Put the stretch of the listing from the line containing "Where should I click to: Click the Tinkoff" through the end of the listing into a two-column CSV with the headers "prompt" and "response". Each text and its answer form one row, each in a single quoted field with line breaks replaced by spaces.
** Start Data records **
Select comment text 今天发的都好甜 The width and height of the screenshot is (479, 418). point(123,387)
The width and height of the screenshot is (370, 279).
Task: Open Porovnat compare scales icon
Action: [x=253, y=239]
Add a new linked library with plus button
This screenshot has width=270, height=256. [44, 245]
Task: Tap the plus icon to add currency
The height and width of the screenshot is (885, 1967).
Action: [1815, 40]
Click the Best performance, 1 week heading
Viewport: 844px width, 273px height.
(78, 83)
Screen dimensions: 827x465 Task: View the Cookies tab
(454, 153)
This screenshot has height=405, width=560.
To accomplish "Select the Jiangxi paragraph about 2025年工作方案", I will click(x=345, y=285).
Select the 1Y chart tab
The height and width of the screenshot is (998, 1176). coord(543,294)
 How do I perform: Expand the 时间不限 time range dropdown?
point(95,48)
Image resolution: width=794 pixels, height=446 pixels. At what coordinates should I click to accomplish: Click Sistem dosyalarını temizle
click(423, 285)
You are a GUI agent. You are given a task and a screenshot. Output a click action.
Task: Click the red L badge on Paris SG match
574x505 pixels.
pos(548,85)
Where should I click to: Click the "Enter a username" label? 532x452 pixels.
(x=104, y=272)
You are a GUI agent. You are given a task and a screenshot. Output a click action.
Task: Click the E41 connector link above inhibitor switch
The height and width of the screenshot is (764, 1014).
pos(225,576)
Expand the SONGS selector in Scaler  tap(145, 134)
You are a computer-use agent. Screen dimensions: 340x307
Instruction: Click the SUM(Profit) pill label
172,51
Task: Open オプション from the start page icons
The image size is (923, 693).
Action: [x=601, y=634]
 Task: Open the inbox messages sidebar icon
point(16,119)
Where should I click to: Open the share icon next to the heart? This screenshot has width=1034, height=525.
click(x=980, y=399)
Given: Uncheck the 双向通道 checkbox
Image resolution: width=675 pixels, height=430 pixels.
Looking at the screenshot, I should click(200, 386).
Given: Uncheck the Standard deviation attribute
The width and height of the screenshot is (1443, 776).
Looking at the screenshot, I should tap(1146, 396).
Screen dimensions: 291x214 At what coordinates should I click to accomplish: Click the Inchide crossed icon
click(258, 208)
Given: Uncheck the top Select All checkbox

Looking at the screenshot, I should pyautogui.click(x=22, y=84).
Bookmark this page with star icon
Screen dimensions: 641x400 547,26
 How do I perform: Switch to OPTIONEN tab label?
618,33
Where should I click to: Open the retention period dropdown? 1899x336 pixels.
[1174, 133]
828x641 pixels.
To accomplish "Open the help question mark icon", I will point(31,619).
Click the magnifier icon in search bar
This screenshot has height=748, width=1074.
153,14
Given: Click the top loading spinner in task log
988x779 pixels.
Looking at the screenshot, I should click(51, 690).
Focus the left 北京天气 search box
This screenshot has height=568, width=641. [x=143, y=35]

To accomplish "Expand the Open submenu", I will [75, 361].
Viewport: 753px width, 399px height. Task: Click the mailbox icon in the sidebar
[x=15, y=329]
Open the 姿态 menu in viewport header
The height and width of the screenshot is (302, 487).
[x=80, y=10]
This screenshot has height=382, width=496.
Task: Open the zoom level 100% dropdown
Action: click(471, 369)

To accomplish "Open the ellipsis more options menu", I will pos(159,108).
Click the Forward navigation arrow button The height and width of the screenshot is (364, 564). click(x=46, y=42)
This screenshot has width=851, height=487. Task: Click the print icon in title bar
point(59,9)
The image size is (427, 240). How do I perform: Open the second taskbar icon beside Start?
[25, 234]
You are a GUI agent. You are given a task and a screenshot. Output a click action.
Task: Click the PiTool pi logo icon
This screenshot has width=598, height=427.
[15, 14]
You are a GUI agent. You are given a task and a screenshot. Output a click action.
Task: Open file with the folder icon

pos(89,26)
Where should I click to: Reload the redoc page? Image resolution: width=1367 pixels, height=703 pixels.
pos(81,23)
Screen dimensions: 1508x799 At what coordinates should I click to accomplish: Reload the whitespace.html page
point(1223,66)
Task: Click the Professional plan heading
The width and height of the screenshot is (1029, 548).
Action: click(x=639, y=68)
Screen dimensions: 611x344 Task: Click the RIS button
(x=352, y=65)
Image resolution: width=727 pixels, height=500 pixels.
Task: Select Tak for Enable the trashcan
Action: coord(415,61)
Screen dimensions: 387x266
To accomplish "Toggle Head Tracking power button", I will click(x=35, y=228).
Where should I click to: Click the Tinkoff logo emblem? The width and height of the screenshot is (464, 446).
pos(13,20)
** End Data records **
* **Complete response**
prompt,response
"Where should I click to: Click the Tinkoff logo emblem? The width and height of the screenshot is (464, 446).","pos(13,20)"